Le Télémaque n°22 (2002/2)
Sur un bruit de fond accordant aux médias une position impériale dans la vie culturelle, politique et sociale, du point de vue de l’institution scolaire, deux points de vue s’entrecroisent : éducation aux médias et éducation par les médias. Le dossier rappelle les orientations ministérielles dans ce domaine, mais veut surtout analyser en quoi consistent et quelle est la portée (l’efficacité) des nouvelles technologies, s’interroge sur la notion même de « nouveauté », et, sans ignorer les cédéroms et les merveilles informatiques, s’arrête peut-être davantage sur la place occupée par la télévision dans cette déjà longue histoire.
Ouverture : Respirations de la cyberculture, par Jean-Louis Weissberg (Université de Paris XIII)
Chronique morale, par Alain Vergnioux (Université de Caen)
L’expression (la production) musicale et sa diffusion se partagent entre deux figures complémentaires, la walkman music et la world music. D’un côté la fragmentation cellulaire, de l’autre l’uniformité planétaire. L’auteur rappelle une troisième possibilité, celle de la free music, dont un petit groupe de jazzmen des années 60 et 70 portèrent la puissance à son plus haut degré d’incandescence.
Notion : La preuve, par Marie-Clotilde Pirot (Université Rennes II)

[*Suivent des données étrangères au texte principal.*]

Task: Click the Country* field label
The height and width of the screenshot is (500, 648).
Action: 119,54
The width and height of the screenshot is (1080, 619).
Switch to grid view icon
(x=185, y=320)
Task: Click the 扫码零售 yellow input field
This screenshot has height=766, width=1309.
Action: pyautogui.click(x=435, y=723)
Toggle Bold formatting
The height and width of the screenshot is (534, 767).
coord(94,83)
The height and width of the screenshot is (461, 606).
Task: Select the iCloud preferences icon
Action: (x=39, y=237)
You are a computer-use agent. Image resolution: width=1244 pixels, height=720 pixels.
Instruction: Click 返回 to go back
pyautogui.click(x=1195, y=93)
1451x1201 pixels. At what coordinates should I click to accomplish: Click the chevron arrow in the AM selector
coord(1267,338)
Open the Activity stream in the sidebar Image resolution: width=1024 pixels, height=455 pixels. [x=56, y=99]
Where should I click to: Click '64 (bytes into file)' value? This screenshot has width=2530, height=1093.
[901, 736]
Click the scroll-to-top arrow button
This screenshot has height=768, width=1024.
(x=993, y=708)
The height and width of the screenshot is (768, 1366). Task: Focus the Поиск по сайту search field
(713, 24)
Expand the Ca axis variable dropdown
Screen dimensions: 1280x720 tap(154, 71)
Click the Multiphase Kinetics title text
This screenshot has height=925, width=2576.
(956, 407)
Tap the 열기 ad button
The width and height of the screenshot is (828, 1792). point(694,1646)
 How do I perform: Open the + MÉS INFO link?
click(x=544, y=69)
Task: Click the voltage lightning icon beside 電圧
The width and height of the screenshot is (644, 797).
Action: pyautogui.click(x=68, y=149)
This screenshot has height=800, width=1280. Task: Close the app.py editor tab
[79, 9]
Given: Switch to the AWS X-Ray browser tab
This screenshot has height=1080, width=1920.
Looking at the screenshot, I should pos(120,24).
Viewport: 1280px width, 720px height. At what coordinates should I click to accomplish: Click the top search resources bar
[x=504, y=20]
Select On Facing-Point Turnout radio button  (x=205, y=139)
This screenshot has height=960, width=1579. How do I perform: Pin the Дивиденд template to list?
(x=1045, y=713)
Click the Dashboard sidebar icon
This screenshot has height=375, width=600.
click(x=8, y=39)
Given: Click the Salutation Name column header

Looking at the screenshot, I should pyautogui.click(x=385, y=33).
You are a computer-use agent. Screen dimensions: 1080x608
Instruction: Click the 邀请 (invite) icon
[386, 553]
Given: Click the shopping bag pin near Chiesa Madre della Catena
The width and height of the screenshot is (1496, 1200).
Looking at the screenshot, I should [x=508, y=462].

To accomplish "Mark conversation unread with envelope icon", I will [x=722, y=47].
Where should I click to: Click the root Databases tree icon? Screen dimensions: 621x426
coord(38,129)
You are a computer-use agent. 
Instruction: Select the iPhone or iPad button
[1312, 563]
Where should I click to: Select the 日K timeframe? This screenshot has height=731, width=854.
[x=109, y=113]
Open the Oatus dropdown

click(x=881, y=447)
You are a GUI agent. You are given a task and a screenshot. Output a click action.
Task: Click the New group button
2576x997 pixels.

Fournir, accepter une preuve, réfuter, rejeter ce qui a fait preuve…, les usages de la notion montrent dans leur variabilité les difficultés qu’elle renferme. S’appuyant sur les domaines juridique et ethnologique, où la question de l’administration de la preuve révèle toute sa labilité, l’auteur mène un examen épistémologique multiple et nuancé de l’idée de preuve. Sur son chemin, elle rencontre les notions de témoignage, de démonstration, de science, de certitude.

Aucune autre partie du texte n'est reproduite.